What is the relationship between education and geological processes? At first glance, some might think: Not much. One concerns the opening and enlightenment of the mind; the other is as old, rock-solid and unpredictable as the Earth itself.
But the collapse of so many buildings and homes that killed more than 200,000 people in the Haiti earthquake was in large part due to an utter "lack of qualified architects, urban planners, builders and zoning experts," points out a recent article in the New York Times.
In the tragedy of these moments it becomes painfully clear what a lack of adequate education and training has meant. Even worse, such revelation shines a light on very hard questions for posterity. What will the future of a country look like that has lost so many of its doctors, teachers and future leaders?
As we develop the World Bank's Education Strategy for 2020, we remind ourselves that a well-educated and empowered citizenry is the foundation of all development. From the ability to withstand an earthquake to the capacity for social mobility, the effects of education percolate through the fabric of communities and reveal themselves over time. In their absence, fault lines crack the foundation of any society.
A recent article in the Economist on crime and unemployment in industrialized Britain traces social malaise in its struggling lower classes back to the determining factor of educational opportunity: "At the root of it all is an education system that has long failed to educate the great mass of children usefully. It is showing its limitations more than ever now that manufacturing jobs for the unskilled are vanishing."
There are countless ways in which education can determine the difference between life and death -- from a means to mitigate the risk of disease to a pathway out of violence. A recent New Yorker article about the current U.S. Secretary of Education, Arne Duncan, quotes him on his time growing up on the south side of Chicago and the interplay between the dangers of his neighborhood and completion of schooling. "[My friends] who got killed were the guys who didn't finish high school. It was literally the dividing line between you live or you die. Nobody who went to college died young," says Duncan.
As we press the agenda for education, let us remember that the best arguments in favor of educational development often come from the many other sectors of society that feel the long-term effects of how much is invested in human capital, and for whom.

======

◆ WORK REQUEST A
Answer these questions from the education article:
(i) How many people does it say were killed in the Haiti earthquake?
(ii) Which strategy does it say the World Bank is developing?
(iii) Where did Arne Duncan grow up?
◆ WORK REQUEST B
Set down, word for word, the part of the education article that opens with the words containing "There are countless" and closes with "and for whom.".
Rely on the education article alone, with no outside knowledge.

◆ EXTRACTED RECORDS
======

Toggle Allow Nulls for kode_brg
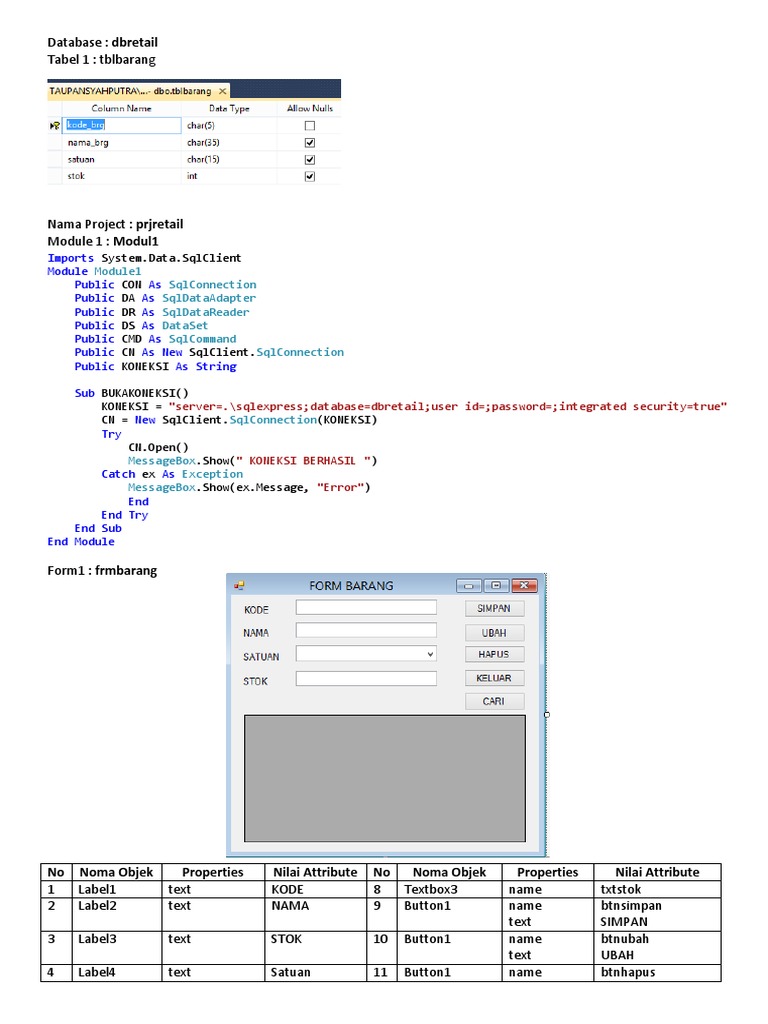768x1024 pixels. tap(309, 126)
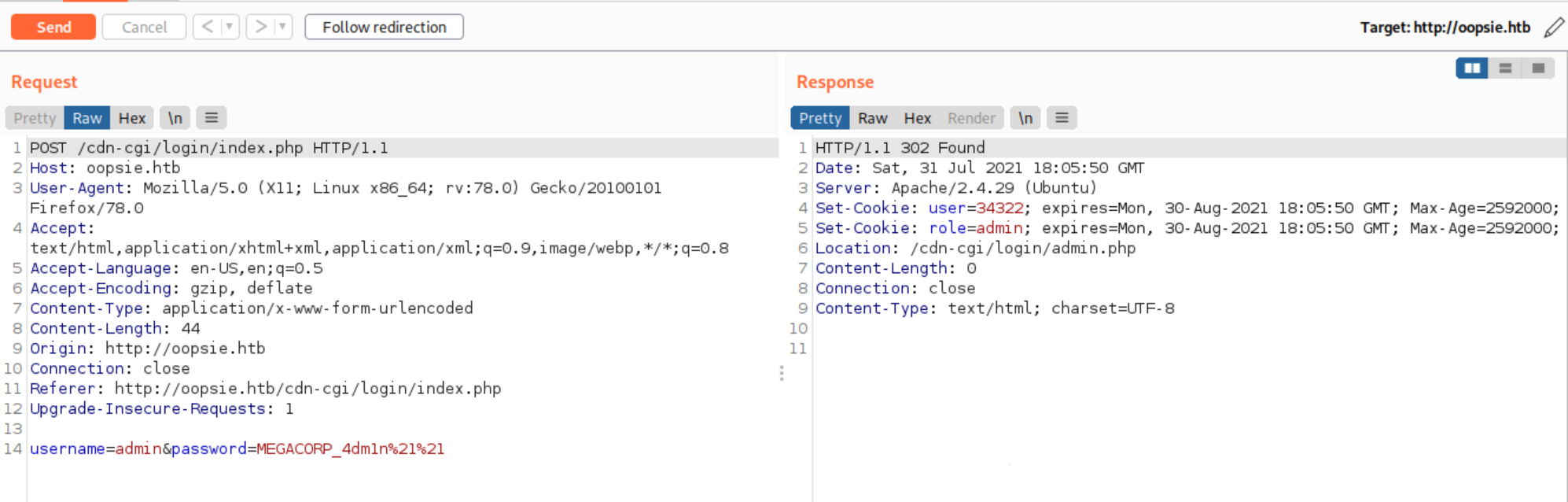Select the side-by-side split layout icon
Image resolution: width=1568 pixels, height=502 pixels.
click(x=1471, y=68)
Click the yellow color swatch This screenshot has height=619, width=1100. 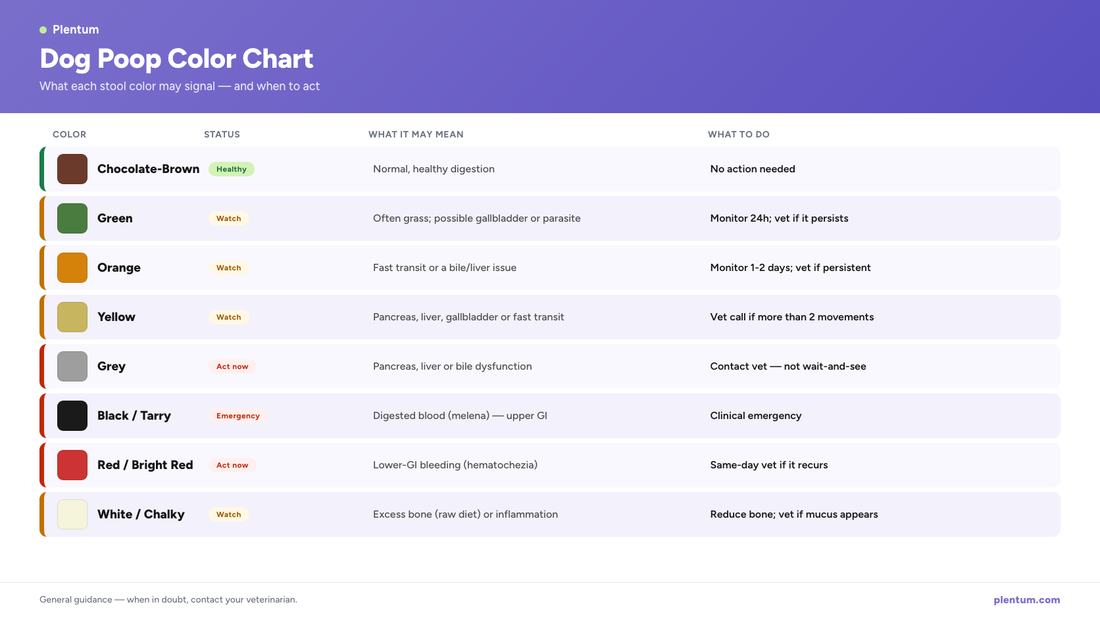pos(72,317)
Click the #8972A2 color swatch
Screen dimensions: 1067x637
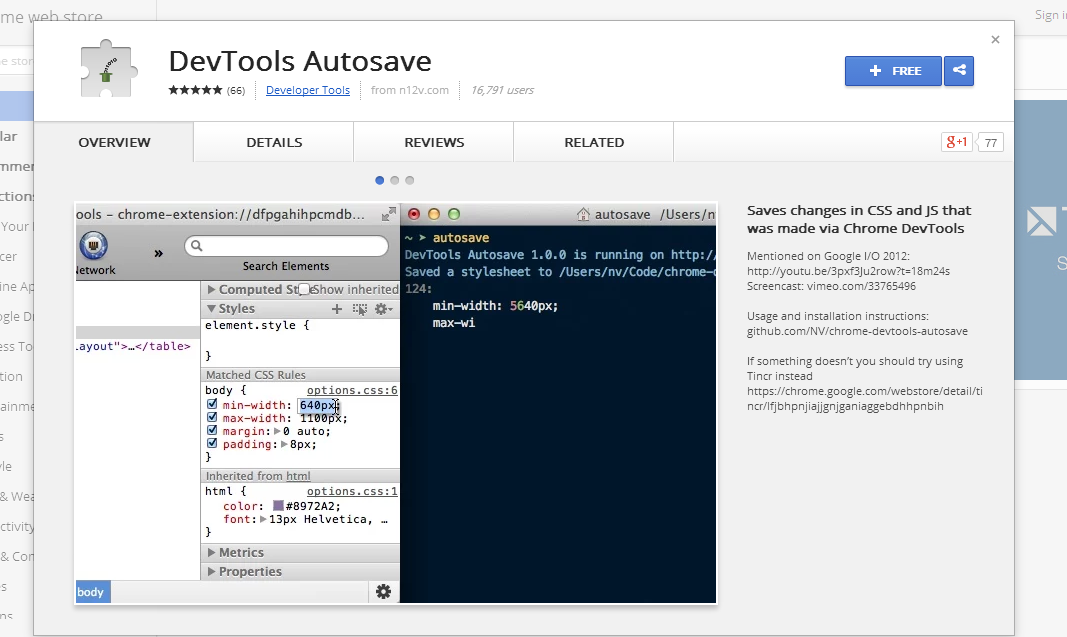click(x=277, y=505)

======

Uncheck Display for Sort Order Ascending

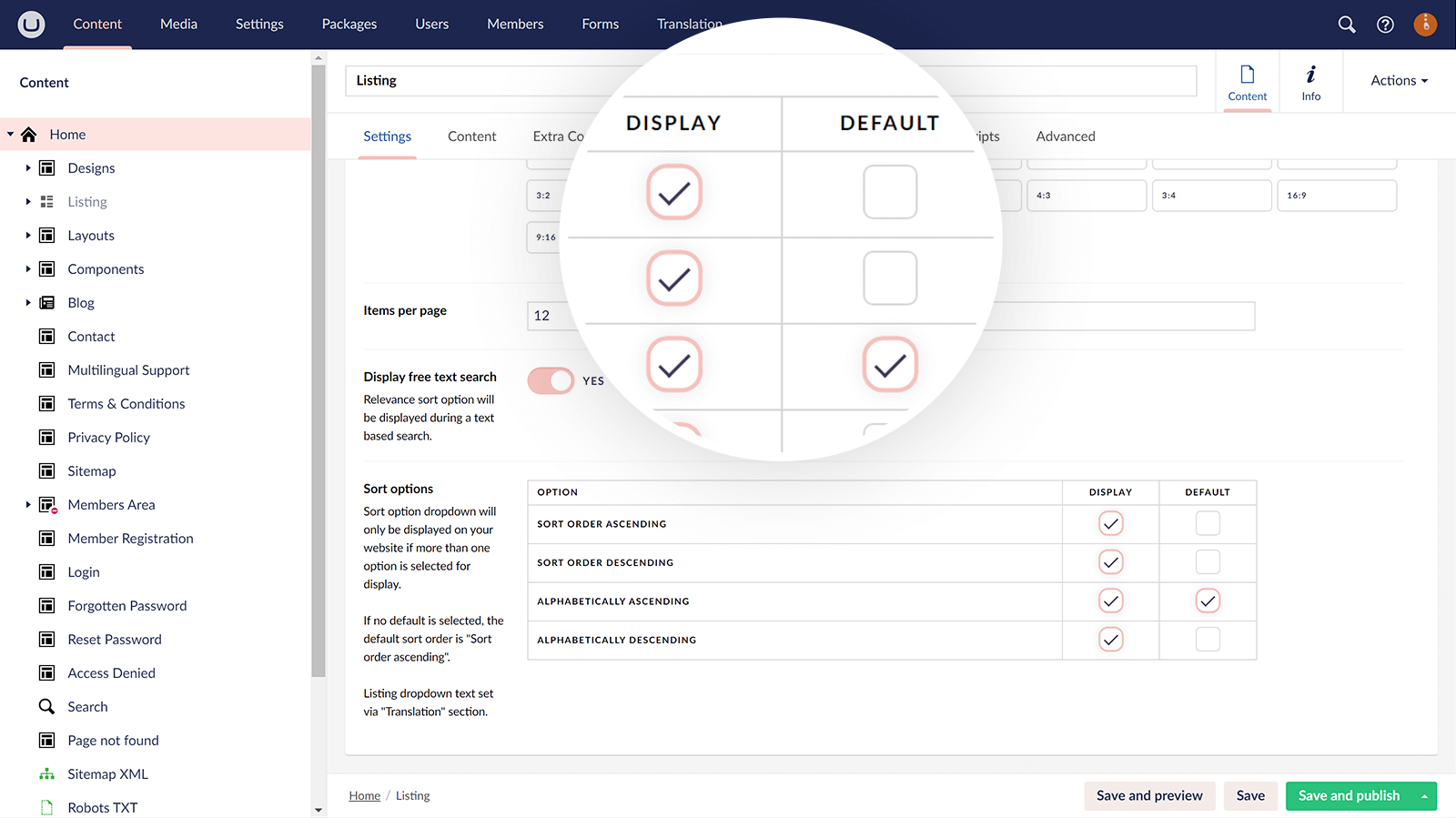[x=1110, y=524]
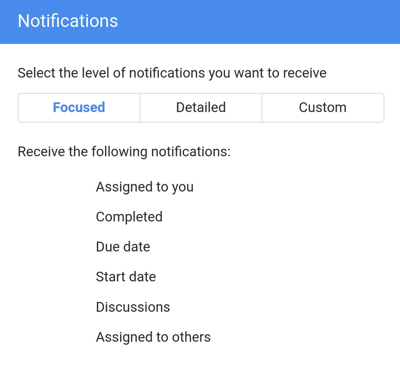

======

◆ TASK OUTPUT A
(i) More than 200,000 people
(ii) The World Bank's Education Strategy for 2020
(iii) On the south side of Chicago

◆ TASK OUTPUT B
There are countless ways in which education can determine the difference between life and death -- from a means to mitigate the risk of disease to a pathway out of violence. A recent New Yorker article about the current U.S. Secretary of Education, Arne Duncan, quotes him on his time growing up on the south side of Chicago and the interplay between the dangers of his neighborhood and completion of schooling. "[My friends] who got killed were the guys who didn't finish high school. It was literally the dividing line between you live or you die. Nobody who went to college died young," says Duncan.
As we press the agenda for education, let us remember that the best arguments in favor of educational development often come from the many other sectors of society that feel the long-term effects of how much is invested in human capital, and for whom.